I'm not sure fractals are a good example here at all. But if they
are, at least the text ", which, by definition, is infinite in
complexity" should be removed.
In 4.8.10.4:
The NETWORK_LOADED state is described (normatively) as "The entire
media resource has been obtained and is available to the user agent
locally. Network connectivity could be lost without affecting the
media playback." This suggests to me that it would be incorrect for
this to be the state of the resource if, during playback of a lengthy
video, the user agent began deleting the already-played earlier part
of the video, so that the full data was no longer available. However,
the resource fetch algorithm sets NETWORK_LOADED regardless of whether
earlier parts of the resource are still available, and nothing I can
see ever changes the network state from NETWORK_LOADED to any other
state. This seems contradictory, or at least confusing.
In 4.8.10.5:
There are some Unicode characters (U+231B? an hourglass?) here that
are showing up as white boxes for me at the beginning of some of the
list elements.
"HTTP partial range requests" sounds odd to me, and "partial range" is
redundant. Maybe just "HTTP range requests"? The HTTP spec uses
"range retrieval requests".
In 4.8.10.7:
"The user agent cannot be in this state if playback has ended, as the
current playback position can never advanced in this case."
"advanced" -> "advance"?
In 4.8.10.10:
"If the attribute is absent, then the user agent should avoid making a
user interface available that could conflict with an author-provided
user interface. User agents may make the following features available,
however, even when the attribute is absent:
"User agents may provide controls to affect playback of the media
resource (e.g. play, pause, seeking, and volume controls), but such
features should not interfere with the page's normal rendering. For
example, such features could be exposed in the media element's context
menu."
This doesn't make a lot of sense to me. I would have expected a list
of features after the first quoted paragraph, but instead there's
another paragraph that partially repeats the content of the first
paragraph. It reads like it originally said something different, and
then something was chopped out and not patched up properly.
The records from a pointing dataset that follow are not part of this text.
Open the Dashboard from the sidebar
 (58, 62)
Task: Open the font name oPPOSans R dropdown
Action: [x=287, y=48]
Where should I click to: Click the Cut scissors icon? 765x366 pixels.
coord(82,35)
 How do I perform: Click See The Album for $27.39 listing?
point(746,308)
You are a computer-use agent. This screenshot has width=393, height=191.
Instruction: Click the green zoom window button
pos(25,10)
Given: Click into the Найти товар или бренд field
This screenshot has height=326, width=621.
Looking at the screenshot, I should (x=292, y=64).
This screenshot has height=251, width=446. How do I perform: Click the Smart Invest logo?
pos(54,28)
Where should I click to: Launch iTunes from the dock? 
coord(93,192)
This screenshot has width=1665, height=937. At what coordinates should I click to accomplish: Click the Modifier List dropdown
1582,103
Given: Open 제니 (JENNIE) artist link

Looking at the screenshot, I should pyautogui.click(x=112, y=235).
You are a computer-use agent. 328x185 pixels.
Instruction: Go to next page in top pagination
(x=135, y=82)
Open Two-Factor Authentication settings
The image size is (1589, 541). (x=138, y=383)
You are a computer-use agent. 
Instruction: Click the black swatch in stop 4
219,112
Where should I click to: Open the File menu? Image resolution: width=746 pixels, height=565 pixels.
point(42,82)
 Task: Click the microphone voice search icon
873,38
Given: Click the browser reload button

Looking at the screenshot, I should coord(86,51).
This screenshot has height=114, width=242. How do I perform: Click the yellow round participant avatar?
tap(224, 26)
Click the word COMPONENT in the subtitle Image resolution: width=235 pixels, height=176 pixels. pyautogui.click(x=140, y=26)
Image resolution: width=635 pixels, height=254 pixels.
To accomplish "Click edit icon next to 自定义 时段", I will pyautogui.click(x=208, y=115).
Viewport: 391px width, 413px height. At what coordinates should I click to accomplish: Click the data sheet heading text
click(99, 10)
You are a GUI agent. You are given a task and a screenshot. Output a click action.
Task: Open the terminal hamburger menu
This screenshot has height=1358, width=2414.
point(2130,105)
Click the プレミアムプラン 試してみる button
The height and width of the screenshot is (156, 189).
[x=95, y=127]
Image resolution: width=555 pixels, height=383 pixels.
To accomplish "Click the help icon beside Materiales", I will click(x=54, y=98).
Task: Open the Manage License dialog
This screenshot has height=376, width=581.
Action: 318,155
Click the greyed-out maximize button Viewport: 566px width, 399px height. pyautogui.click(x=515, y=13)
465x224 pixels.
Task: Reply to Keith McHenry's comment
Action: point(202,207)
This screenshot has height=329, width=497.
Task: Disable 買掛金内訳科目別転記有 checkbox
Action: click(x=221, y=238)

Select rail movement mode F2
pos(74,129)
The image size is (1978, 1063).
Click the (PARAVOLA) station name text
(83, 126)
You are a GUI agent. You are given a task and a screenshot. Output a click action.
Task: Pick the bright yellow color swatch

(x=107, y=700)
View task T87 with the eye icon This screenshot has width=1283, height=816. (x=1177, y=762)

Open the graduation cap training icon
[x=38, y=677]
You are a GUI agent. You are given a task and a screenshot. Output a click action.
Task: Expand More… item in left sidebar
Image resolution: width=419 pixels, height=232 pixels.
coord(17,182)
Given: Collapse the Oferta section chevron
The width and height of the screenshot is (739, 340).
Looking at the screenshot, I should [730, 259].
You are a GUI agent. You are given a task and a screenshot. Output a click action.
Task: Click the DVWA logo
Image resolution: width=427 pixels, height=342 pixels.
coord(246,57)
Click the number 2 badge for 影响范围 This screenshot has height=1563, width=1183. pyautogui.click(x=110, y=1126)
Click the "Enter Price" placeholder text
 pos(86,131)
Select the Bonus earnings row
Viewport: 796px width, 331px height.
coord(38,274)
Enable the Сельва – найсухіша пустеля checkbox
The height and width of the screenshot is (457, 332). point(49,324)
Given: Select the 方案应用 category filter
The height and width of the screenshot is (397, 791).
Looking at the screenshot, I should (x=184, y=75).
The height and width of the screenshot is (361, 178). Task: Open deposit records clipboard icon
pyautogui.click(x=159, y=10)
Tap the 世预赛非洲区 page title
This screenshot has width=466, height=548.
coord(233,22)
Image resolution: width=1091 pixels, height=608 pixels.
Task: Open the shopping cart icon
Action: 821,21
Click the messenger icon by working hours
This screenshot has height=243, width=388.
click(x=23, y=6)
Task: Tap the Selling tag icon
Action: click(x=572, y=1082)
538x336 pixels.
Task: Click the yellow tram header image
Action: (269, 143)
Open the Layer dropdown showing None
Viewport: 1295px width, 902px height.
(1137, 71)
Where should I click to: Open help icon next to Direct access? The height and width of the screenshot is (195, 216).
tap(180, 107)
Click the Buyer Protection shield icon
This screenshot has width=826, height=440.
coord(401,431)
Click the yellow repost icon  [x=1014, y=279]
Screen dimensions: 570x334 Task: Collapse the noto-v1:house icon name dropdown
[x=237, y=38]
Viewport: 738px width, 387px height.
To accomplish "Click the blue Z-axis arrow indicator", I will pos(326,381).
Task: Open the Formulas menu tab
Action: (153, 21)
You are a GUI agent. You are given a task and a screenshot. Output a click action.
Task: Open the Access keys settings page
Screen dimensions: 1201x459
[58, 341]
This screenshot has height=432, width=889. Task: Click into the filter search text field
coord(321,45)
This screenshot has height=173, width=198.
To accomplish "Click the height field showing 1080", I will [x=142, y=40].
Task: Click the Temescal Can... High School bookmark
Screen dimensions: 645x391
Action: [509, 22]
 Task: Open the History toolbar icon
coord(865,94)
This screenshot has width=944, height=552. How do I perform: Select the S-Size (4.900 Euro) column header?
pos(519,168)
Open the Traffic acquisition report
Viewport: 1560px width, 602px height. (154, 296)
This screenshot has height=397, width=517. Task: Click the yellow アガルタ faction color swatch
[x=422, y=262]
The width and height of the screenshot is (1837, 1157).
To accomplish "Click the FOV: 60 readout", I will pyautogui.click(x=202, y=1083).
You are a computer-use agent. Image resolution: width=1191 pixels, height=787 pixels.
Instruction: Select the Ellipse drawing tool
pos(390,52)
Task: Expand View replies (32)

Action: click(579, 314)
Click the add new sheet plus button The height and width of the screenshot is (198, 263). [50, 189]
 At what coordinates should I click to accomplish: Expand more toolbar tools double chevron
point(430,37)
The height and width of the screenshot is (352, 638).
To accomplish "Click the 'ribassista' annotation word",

This isn't really a comment, since it's too late to change it, but I'm
curious: why is the default that the author provides controls, instead
of the UA? It seems like it would be simpler for the UA to supply
controls unless the author opts out. Would you expect many authors to
manually supply controls?
In 4.8.10.12:
Is "The user agent stops fetching the media data before it is
completely downloaded" really a good description for abort? It can
trigger during the NETWORK_LOADED state, can't it? Also, doesn't it
only fire when the load is aborted by the user or a script?
"play" and "playing" have confusingly similar names.